## TEXT SECTION
----------------
ROME – Cardinal Raymond Burke, the soon-to-be-former head of the Vatican’s highest court, has again lamented the “confusion” generated by last month’s Extraordinary Synod on the Family, saying he is praying “very fervently” that it will be ended in the coming year leading up to the second session next October.

The publication of the controversial midterm report, Burke told CNSNews.com in an interview published Thursday, caused “a scandal” in the Church.

“The secular media, not without reason, referred to it as an earthquake in the church,” he said. “While some bishops and others excused it saying well this wasn’t a doctrinal statement, it was just a report of what was being discussed in the synod, the very fact that these matters were being discussed and questioned by the presidents of the conferences of bishops, by the heads of the dicasteries of the Roman Curia, and by other special appointees of the Holy Father to the synod caused a tremendous confusion and could even induce the faithful into error with regard to the teaching about marriage and other teachings.”

“And so to me this was a very serious responsibility to try to correct as quickly and as effectively as possible the scandal caused by the midterm report,” he added.

Burke was one of a handful of bishops who spoke out strongly against the mid-term relatio, calling it deficient in its foundations both in its relation to Scripture and the church’s theological tradition, the two pillars of Catholic theology.

He said the issue of the nature of marriage is at the center of Catholic identity: “The very foundation of the life of the church, the first cell of our life, in the marital union and the formation of the family.”

If the Church’s leadership tries to abandon that teaching, “if we don’t uphold the sanctity of the marital bond, we have really not only abandoned the Catholic faith but really abandoned the Christian faith in the sense that we are abandoning the natural law itself.”

Burke was one of the principle promoters of the now-infamous “book of five cardinals,” published in English by Ignatius Press, titled “Remaining in the Truth of Christ,” that reiterated the Church’s teaching on marriage. Rumours continue to circulate around Rome that the book’s distribution to the Synod bishops was actively blocked by the Synod’s administrator, Cardinal Lorenzo Baldisseri.
----------------
## SET TASK 1
In the article on Cardinal Burke, who is rumored to have blocked the distribution of the "book of five cardinals" to the Synod bishops?
## SET TASK 2
Quote everything in the article on Cardinal Burke from "Burke was one of the" down to "Cardinal Lorenzo Baldisseri.".

## ENTRIES SHOWN
----------------
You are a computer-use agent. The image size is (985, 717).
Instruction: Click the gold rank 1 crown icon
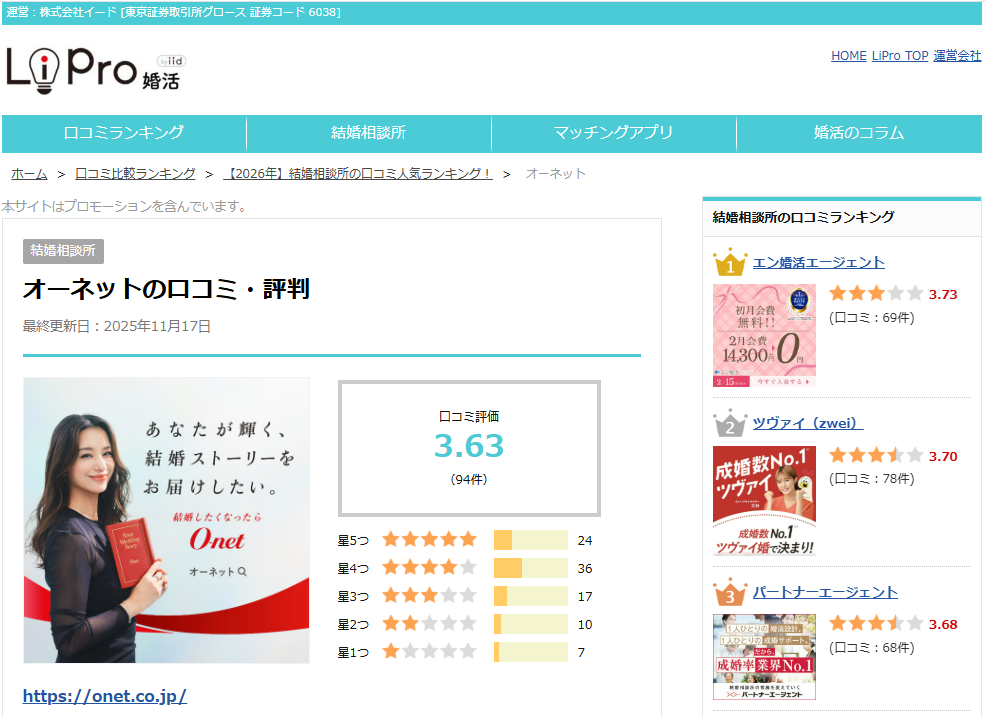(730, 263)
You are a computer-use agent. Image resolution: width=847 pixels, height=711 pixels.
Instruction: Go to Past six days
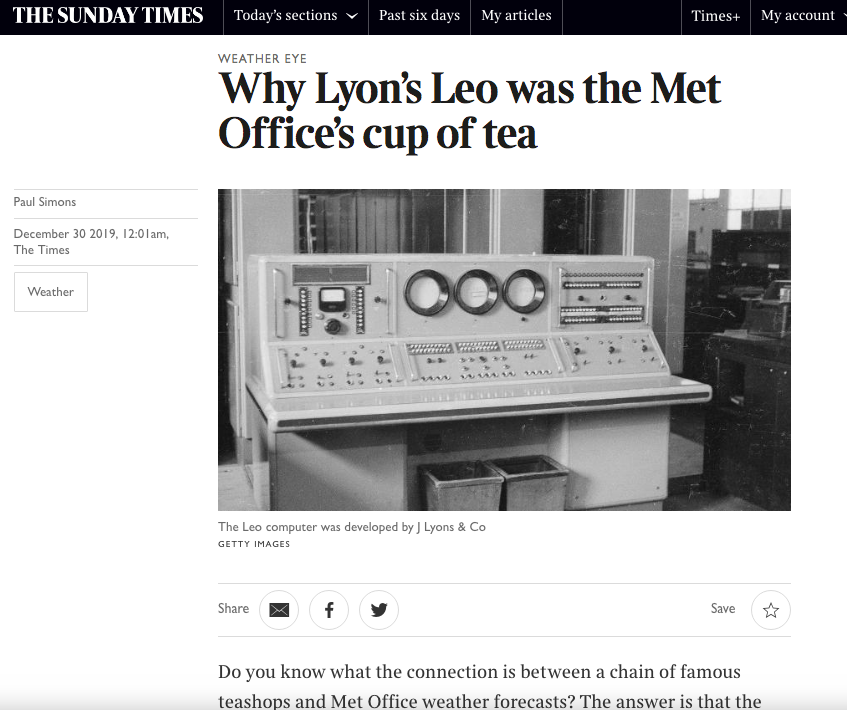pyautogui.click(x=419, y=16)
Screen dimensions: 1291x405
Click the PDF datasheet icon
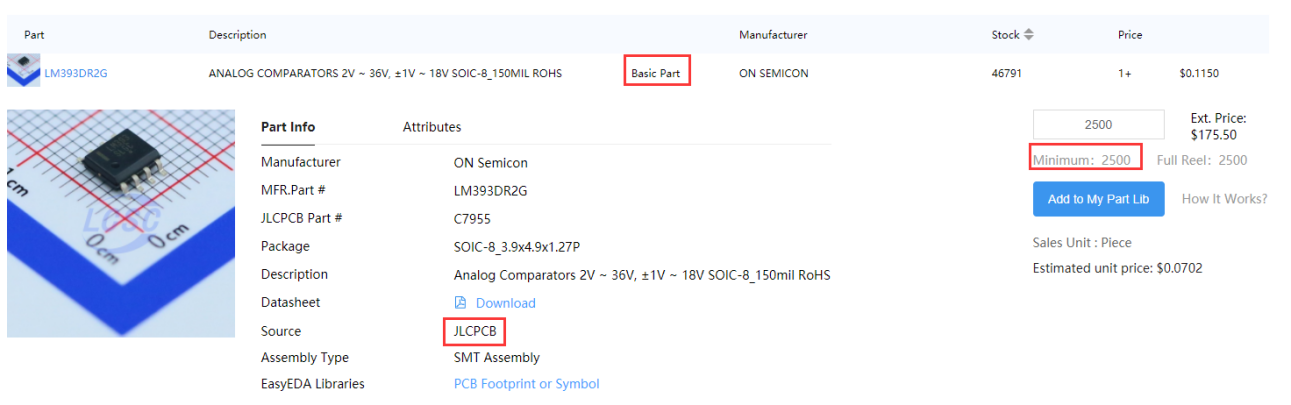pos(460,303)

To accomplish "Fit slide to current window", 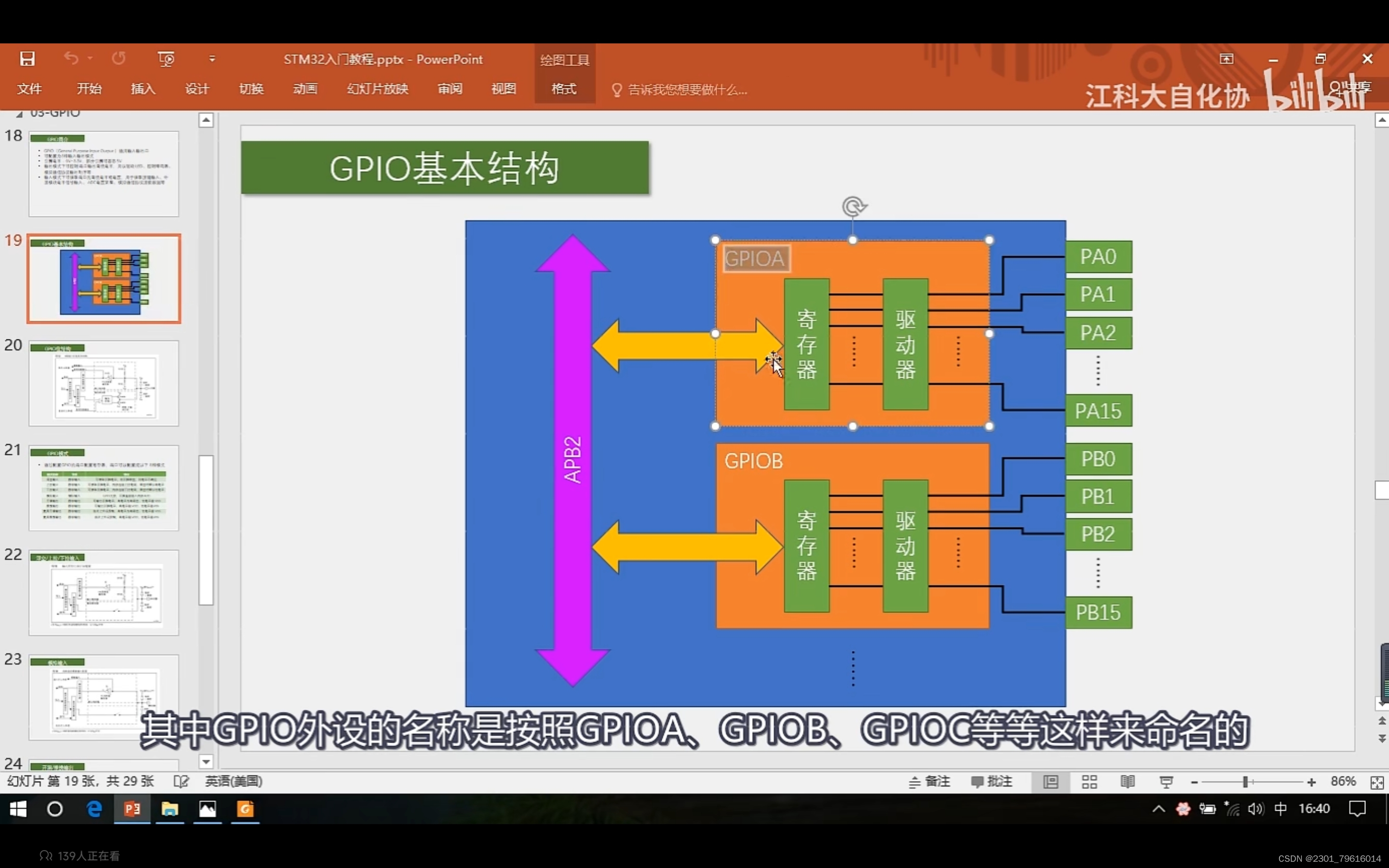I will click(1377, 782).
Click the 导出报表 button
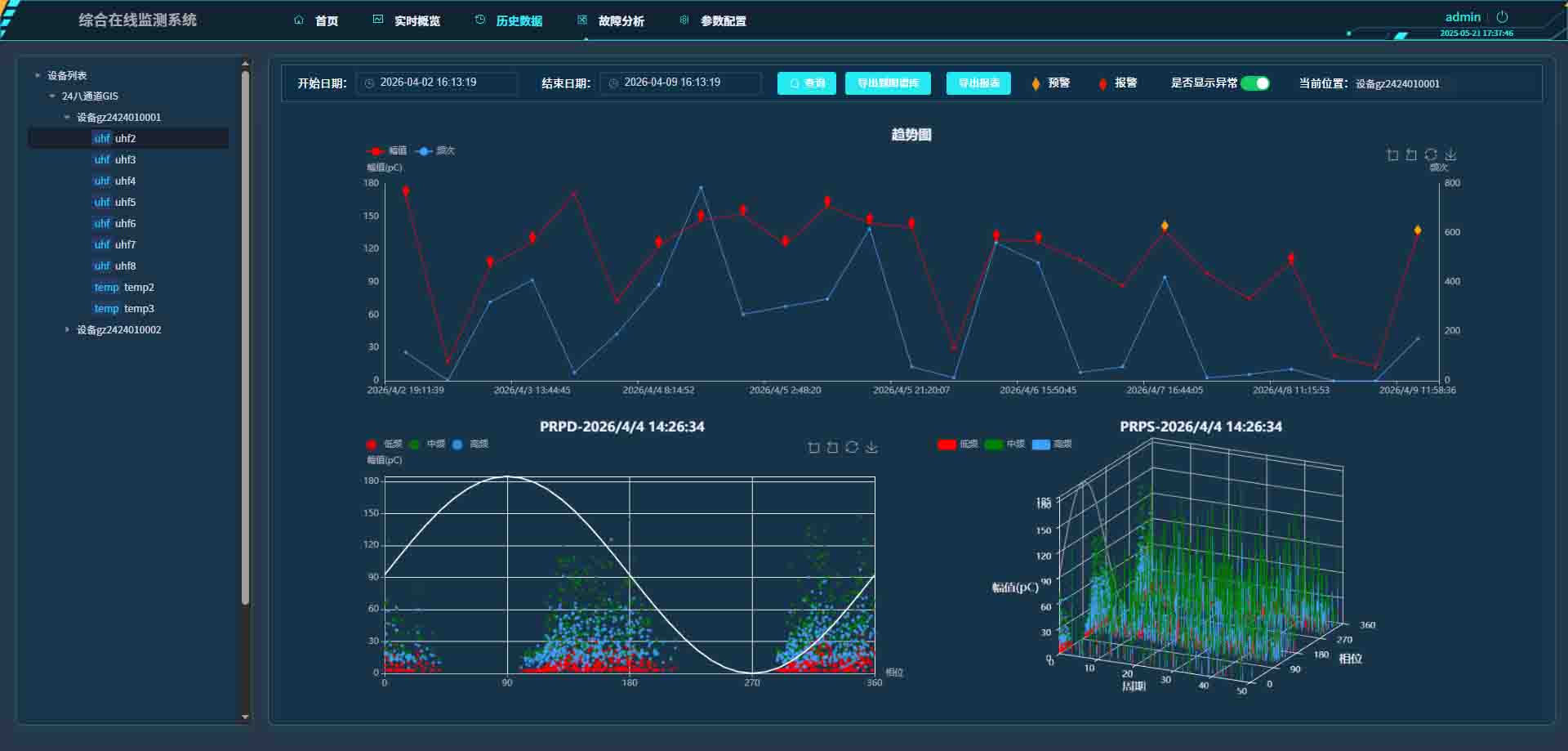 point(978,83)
----------------
## TASK RESULT 1
Cardinal Lorenzo Baldisseri, the Synod's administrator.

## TASK RESULT 2
Burke was one of the principle promoters of the now-infamous “book of five cardinals,” published in English by Ignatius Press, titled “Remaining in the Truth of Christ,” that reiterated the Church’s teaching on marriage. Rumours continue to circulate around Rome that the book’s distribution to the Synod bishops was actively blocked by the Synod’s administrator, Cardinal Lorenzo Baldisseri.